Westlake Corporation, a leading chemicals and building materials company, posted mixed results for the fourth quarter of 2024, with its building products segment continuing to perform robustly while its chemicals business faced significant challenges. The Houston-based Fortune 500 company saw a record performance from its Housing and Infrastructure Products (HIP) division, but a decline in its Performance and Essential Materials (PEM) segment led to a slight earnings miss.
Despite broader economic uncertainty, particularly in the U.S. housing market, Westlake benefited from strong demand for building materials, as its HIP segment, which provides materials for homebuilding and infrastructure projects, experienced a fourth consecutive year of growth. HIP revenue reached $981 million in the quarter, marking a 4% increase from the previous year, and slightly exceeding Wall Street expectations. This division continues to be a solid foundation for the company, with CEO Jean-Marc Gilson highlighting its significant growth potential.
“The HIP segment has been a very stable foundation for the company with significant growth potential,” Gilson said in a call with analysts. “2024 was another record year for HIP, with amazing sales and earnings growth.” North America remained a bright spot, with demand staying relatively strong in both segments, despite broader economic challenges.
However, Westlake’s performance in its PEM segment, which produces chemicals used in a variety of products such as car interiors and PVC pipes, did not meet expectations. The division recorded a 1% drop in revenue, bringing in $1.86 billion, which was 5% lower than anticipated. The decline was attributed to weaker pricing for key materials, including chlorine, PVC resin, and polyethylene. PEM also posted a loss from operations of $41 million in the quarter, highlighting the ongoing difficulties the division faces.

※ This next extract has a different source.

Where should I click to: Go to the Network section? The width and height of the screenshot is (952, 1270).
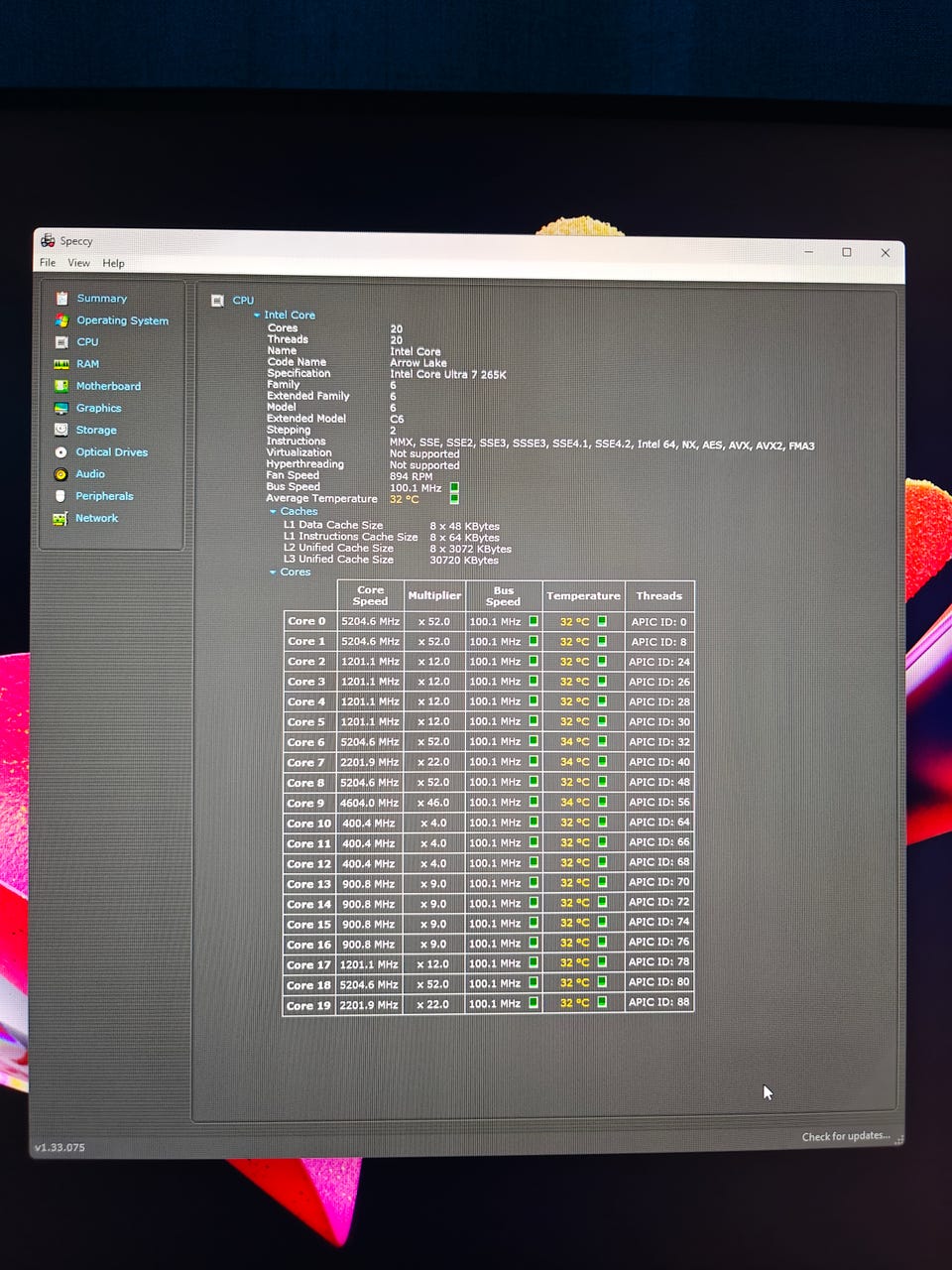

Despite these challenges, Gilson expressed optimism for a rebound in the PEM sector. “We see PEM as being in a bit of a trough situation right now,” he remarked, suggesting that as market conditions improve, the division would generate strong cash flow and EBITDA growth.
The company’s overall fourth-quarter revenue rose to $2.84 billion, slightly higher than the previous year, but still falling short of Wall Street’s projections. Analysts had concerns about potential headwinds in the housing market, particularly in light of the Federal Reserve’s monetary policy. However, CFO Steve Bender remained confident, pointing to the long-term housing supply gap in the U.S. as a key driver of continued demand. “Housing-industry consultants forecast that housing starts for 2025 will be similar to 2024 at 1.3 million,” he stated.
In light of its mixed performance, analysts have noted that the market may be undervaluing Westlake’s overall business, particularly given the strength of its HIP division. Bender remarked that investors were effectively “getting the PEM side of the business for free,” suggesting that Westlake’s valuation remains lower than many of its chemical-industry peers despite its strong performance in the building products market.
Looking ahead to 2025, Westlake expects revenue from its HIP segment to range between $4.4 billion and $4.6 billion, underscoring the company’s optimism regarding continued growth in the housing market. “We are optimistic on the outlook for our HIP segment, underpinned by the need to expand the supply of residential housing in the U.S. after over 15 years of under-building to support population growth and resulting housing demand,” Gilson said.
Following the earnings report, shares of Westlake Corporation saw a 2% increase, rising to around $102, reflecting investor confidence in the company’s long-term prospects despite challenges in its chemicals division.